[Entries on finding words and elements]

%%

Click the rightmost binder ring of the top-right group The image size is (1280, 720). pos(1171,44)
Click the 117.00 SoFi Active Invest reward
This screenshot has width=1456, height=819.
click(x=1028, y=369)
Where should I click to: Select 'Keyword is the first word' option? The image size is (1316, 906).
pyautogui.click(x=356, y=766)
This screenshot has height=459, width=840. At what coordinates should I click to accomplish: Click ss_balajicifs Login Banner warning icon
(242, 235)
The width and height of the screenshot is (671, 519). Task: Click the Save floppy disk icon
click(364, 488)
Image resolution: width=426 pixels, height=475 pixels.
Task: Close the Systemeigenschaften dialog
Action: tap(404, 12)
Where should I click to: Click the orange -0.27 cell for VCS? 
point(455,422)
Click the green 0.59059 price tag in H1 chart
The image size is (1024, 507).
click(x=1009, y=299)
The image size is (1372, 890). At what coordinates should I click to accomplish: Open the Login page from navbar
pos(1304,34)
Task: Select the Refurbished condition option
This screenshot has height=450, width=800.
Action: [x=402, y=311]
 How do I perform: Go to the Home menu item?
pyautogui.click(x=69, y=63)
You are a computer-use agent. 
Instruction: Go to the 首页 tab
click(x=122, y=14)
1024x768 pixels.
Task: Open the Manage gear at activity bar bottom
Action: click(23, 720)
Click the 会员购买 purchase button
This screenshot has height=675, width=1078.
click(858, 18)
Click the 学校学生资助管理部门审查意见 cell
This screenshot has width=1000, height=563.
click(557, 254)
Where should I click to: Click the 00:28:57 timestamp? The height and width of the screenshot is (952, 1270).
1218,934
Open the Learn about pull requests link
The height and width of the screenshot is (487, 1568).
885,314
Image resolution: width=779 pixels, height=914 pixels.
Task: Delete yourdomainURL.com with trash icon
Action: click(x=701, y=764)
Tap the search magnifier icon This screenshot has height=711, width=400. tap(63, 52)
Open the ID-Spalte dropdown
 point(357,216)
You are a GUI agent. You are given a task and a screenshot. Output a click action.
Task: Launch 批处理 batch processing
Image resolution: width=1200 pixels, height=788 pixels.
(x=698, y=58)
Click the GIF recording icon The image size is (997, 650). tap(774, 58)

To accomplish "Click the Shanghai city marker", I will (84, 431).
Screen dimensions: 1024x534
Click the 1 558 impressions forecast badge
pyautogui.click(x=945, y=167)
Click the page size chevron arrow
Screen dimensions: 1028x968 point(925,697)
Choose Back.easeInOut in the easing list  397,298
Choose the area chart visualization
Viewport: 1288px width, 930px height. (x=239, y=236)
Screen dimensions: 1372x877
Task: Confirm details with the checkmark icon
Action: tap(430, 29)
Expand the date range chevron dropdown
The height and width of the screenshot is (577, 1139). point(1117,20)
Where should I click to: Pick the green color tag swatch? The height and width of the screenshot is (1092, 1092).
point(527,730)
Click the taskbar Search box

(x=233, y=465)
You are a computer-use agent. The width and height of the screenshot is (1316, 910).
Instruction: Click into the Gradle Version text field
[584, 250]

%%

Set down the lines starting at the one containing "Where should I click to: Click the 00:28:57" and ending at the one containing "will (84, 431).", reproducing them word for word.

Where should I click to: Click the 00:28:57 timestamp? The height and width of the screenshot is (952, 1270).
1218,934
Open the Learn about pull requests link
The height and width of the screenshot is (487, 1568).
885,314
Image resolution: width=779 pixels, height=914 pixels.
Task: Delete yourdomainURL.com with trash icon
Action: click(x=701, y=764)
Tap the search magnifier icon This screenshot has height=711, width=400. tap(63, 52)
Open the ID-Spalte dropdown
 point(357,216)
You are a GUI agent. You are given a task and a screenshot. Output a click action.
Task: Launch 批处理 batch processing
Image resolution: width=1200 pixels, height=788 pixels.
(x=698, y=58)
Click the GIF recording icon The image size is (997, 650). tap(774, 58)

To accomplish "Click the Shanghai city marker", I will (84, 431).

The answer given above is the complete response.